▼
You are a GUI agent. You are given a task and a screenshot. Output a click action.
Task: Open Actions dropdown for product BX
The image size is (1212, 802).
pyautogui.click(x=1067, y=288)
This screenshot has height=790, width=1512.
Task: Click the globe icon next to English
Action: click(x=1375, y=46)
▲
**WHAT TO PRODUCE**. Edit the items above so that "dropdown" becomes "menu", and leave everything else unchanged.

**FINAL ANSWER**.
You are a GUI agent. You are given a task and a screenshot. Output a click action.
Task: Open Actions menu for product BX
The image size is (1212, 802).
pyautogui.click(x=1067, y=288)
This screenshot has height=790, width=1512.
Task: Click the globe icon next to English
Action: click(x=1375, y=46)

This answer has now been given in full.